____ Dataset records
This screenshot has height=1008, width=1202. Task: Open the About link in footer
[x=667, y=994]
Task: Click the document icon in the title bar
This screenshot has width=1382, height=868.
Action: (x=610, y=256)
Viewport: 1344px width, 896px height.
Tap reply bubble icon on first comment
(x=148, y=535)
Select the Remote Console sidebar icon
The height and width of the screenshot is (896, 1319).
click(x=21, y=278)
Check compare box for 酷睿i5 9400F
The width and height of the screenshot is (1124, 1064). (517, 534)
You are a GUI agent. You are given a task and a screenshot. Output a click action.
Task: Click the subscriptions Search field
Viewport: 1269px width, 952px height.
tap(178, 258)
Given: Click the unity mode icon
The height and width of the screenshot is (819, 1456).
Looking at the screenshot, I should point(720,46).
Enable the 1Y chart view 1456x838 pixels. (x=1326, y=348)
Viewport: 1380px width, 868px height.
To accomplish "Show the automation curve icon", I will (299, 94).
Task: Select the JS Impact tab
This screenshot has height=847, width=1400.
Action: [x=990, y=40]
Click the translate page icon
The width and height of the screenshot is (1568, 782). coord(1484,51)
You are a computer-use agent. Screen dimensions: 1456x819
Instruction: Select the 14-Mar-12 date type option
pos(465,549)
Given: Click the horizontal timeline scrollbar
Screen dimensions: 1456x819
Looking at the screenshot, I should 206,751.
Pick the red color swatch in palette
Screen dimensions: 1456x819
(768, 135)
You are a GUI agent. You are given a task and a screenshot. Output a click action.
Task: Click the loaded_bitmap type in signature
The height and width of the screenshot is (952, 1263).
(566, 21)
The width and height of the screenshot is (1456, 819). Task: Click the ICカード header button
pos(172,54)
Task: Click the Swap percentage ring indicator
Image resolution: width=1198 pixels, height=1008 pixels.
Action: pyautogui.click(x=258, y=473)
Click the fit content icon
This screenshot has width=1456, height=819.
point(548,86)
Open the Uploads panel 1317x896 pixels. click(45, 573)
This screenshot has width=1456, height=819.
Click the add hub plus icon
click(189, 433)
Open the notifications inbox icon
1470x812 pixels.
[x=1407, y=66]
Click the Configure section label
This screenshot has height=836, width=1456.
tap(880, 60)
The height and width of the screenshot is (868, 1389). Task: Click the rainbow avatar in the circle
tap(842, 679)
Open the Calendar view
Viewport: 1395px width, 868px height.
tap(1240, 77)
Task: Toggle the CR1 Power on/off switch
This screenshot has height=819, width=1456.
________
* Assignment: Say each line again exactly as it appears above.

* The completed task:
This screenshot has height=1008, width=1202. Task: Open the About link in footer
[x=667, y=994]
Task: Click the document icon in the title bar
This screenshot has width=1382, height=868.
Action: (x=610, y=256)
Viewport: 1344px width, 896px height.
Tap reply bubble icon on first comment
(x=148, y=535)
Select the Remote Console sidebar icon
The height and width of the screenshot is (896, 1319).
click(x=21, y=278)
Check compare box for 酷睿i5 9400F
The width and height of the screenshot is (1124, 1064). (517, 534)
You are a GUI agent. You are given a task and a screenshot. Output a click action.
Task: Click the subscriptions Search field
Viewport: 1269px width, 952px height.
tap(178, 258)
Given: Click the unity mode icon
The height and width of the screenshot is (819, 1456).
Looking at the screenshot, I should point(720,46).
Enable the 1Y chart view 1456x838 pixels. (x=1326, y=348)
Viewport: 1380px width, 868px height.
To accomplish "Show the automation curve icon", I will (299, 94).
Task: Select the JS Impact tab
This screenshot has height=847, width=1400.
Action: [x=990, y=40]
Click the translate page icon
The width and height of the screenshot is (1568, 782). coord(1484,51)
You are a computer-use agent. Screen dimensions: 1456x819
Instruction: Select the 14-Mar-12 date type option
pos(465,549)
Given: Click the horizontal timeline scrollbar
Screen dimensions: 1456x819
Looking at the screenshot, I should 206,751.
Pick the red color swatch in palette
Screen dimensions: 1456x819
(768, 135)
You are a GUI agent. You are given a task and a screenshot. Output a click action.
Task: Click the loaded_bitmap type in signature
The height and width of the screenshot is (952, 1263).
(566, 21)
The width and height of the screenshot is (1456, 819). Task: Click the ICカード header button
pos(172,54)
Task: Click the Swap percentage ring indicator
Image resolution: width=1198 pixels, height=1008 pixels.
Action: pyautogui.click(x=258, y=473)
Click the fit content icon
This screenshot has width=1456, height=819.
point(548,86)
Open the Uploads panel 1317x896 pixels. click(45, 573)
This screenshot has width=1456, height=819.
Click the add hub plus icon
click(189, 433)
Open the notifications inbox icon
1470x812 pixels.
[x=1407, y=66]
Click the Configure section label
This screenshot has height=836, width=1456.
tap(880, 60)
The height and width of the screenshot is (868, 1389). Task: Click the rainbow avatar in the circle
tap(842, 679)
Open the Calendar view
Viewport: 1395px width, 868px height.
tap(1240, 77)
Task: Toggle the CR1 Power on/off switch
This screenshot has height=819, width=1456.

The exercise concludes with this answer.